Max Weber ('Ethique protestante et esprit du capitalisme', et 'Ethique protestante et esprit de la démocratie') a formulé le point, qu'on ne saurait réduire à l'aspect que M. Gave & consorts se contentent de caricaturer.
J'ai, comme sûrement beaucoup d'entre nous, rencontré aux Etats-Unis des gens, capables de dire d'untel, fortuné: il est béni de Dieu, la preuve, il est extrêmement riche.
La prudence commande une réserve, à savoir que la Parole est, de façon générale, suffisamment délicate pour que, après vingt siècles, après que tant de grands esprits s'y soient collés leur vie durant, tout n'ait pas été définitivement interprété, en un sens unique et commun.
Prenez un passage du Nouveau Testament, celui du dernier ou du prochain dimanche par exemple, et faites-le méditer par 50 prêtres et 50 pasteurs, vous aurez une centaine de variations nuancées sur un thème, voire parfois des différences totales, de rupture, dans l'analyse, et pas d'un côté le point de vue des prêtres catholiques en bloc, de l'autre celui des pasteurs réformés.
J'en reste, pour ma part, à la limpidité de St-Paul:
"Pour ceux qui veulent devenir riches, ils tombent dans la tentation, le piège et une foule de convoitises insensées et funestes, qui plongent les hommes dans la ruine et la perdition.

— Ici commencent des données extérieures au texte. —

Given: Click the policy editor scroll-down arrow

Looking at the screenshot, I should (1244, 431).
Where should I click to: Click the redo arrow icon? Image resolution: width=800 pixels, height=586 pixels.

Car la racine de tous les maux, c’est l’amour de l’argent, et certains, dans cette convoitise, se sont égarés loin de la foi et se sont transpercés eux-mêmes de beaucoup de tourments. (1 Tim, 6, 9-10)"
(NB: Outre Weber et St Paul, on pourrait aussi recourir, par exemple, à un Chateaubriand ('Vie de Rancé'), à un William Faulkner ('Parabole'), aux œuvres de François d'Assise -et de combien d'autres- non contemporains de Bloy.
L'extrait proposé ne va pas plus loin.